At 10 years follow-up after surgery, all-cause mortality was only 5% among men who received adjuvant radiation therapy compared with 22% among those who received early salvage radiation therapy.

These data indicate risk for death was lowered by one-third among men treated with adjuvant radiation therapy who had prostate cancer that spread to the lymph nodes, according to D’Amico.

Anthony V. D’Amico, MD, PhD
Anthony V. D’Amico

“We observed a 67% reduction in death and 20% improvement in survival at 10 years with adjuvant vs. early salvage radiation therapy among the cohort of men with either positive pelvic lymph nodes or evidence of extra capsular extension or seminal vesical invasion in the context of Gleason score 8 to 10 prostate cancer,” D’Amico said.

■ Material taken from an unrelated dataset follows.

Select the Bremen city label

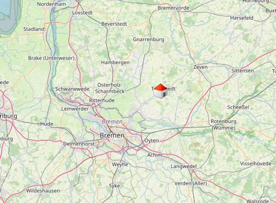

A limitation of the study included that this is a retrospective study, and there could be potential for factors not controlled for, D’Amico added.

“However, the analysis that we performed was robust in that it adjusted for everything that was known,” he said. “Future research will look more deeply into men with positive nodes to see if adjuvant as opposed to early salvage is of benefit for men with one positive node vs. two or more positive nodes. There is controversy as to whether a single positive node mandates adjuvant radiation. But based upon our findings, we found an association irrespective of the number of positive nodes with respect to a survival advantage for adjuvant as opposed to early salvage radiation.”